## Problem details
Gather every line in the listing below that contains the word "magnifier".

Interface element records:
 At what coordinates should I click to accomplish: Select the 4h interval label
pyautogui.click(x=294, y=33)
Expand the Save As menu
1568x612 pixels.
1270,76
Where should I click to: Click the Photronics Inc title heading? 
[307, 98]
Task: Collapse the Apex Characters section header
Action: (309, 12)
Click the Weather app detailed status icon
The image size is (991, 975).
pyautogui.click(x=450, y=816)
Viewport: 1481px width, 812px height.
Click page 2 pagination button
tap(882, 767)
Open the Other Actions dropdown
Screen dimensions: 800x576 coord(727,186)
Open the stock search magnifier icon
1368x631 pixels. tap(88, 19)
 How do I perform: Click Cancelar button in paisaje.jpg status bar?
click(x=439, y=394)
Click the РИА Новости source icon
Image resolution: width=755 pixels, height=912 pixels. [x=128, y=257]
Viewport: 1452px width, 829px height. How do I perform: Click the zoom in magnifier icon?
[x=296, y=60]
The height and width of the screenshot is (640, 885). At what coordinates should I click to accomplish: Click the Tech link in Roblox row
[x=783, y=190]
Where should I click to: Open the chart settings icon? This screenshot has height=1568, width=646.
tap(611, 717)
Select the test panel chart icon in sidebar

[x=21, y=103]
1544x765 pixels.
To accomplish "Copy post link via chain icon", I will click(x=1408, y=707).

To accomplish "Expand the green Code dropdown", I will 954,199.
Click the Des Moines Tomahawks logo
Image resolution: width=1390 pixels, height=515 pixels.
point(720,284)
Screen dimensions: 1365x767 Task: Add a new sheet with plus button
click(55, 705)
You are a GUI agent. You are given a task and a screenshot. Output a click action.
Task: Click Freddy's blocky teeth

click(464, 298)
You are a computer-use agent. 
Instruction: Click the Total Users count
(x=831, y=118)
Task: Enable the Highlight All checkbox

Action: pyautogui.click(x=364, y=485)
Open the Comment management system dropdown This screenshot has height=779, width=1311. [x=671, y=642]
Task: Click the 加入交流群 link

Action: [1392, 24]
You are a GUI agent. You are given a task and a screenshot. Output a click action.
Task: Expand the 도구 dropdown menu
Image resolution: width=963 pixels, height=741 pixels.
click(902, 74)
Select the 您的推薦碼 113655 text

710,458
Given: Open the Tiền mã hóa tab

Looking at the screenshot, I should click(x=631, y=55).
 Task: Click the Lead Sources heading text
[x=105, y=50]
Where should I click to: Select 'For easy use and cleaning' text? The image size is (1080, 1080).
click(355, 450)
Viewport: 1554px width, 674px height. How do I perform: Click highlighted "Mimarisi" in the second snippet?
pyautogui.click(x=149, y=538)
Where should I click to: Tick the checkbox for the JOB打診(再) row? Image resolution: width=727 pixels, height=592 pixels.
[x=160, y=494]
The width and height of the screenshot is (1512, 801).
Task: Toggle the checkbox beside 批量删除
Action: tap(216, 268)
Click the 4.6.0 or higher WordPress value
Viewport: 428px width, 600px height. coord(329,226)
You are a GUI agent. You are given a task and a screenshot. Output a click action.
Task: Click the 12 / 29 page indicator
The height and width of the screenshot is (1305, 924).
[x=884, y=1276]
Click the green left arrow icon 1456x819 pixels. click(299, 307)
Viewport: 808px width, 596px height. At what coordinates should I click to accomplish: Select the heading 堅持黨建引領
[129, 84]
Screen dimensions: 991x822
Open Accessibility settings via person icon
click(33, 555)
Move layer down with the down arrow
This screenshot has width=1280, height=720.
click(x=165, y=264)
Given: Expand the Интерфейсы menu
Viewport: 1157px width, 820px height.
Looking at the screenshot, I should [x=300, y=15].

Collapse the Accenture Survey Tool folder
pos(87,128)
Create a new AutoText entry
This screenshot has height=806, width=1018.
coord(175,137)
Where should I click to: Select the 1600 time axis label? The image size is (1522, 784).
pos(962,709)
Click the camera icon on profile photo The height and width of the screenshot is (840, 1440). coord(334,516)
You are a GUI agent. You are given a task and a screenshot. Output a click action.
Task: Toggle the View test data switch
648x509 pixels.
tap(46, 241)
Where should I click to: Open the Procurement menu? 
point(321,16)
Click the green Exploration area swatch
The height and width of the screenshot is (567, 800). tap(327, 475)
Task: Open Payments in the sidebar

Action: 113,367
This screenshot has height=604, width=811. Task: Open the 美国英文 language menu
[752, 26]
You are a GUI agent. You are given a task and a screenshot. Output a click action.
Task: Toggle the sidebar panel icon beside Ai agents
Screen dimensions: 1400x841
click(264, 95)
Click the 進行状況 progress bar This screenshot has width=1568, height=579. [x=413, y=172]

## Answer
Open the stock search magnifier icon
Viewport: 1452px width, 829px height. How do I perform: Click the zoom in magnifier icon?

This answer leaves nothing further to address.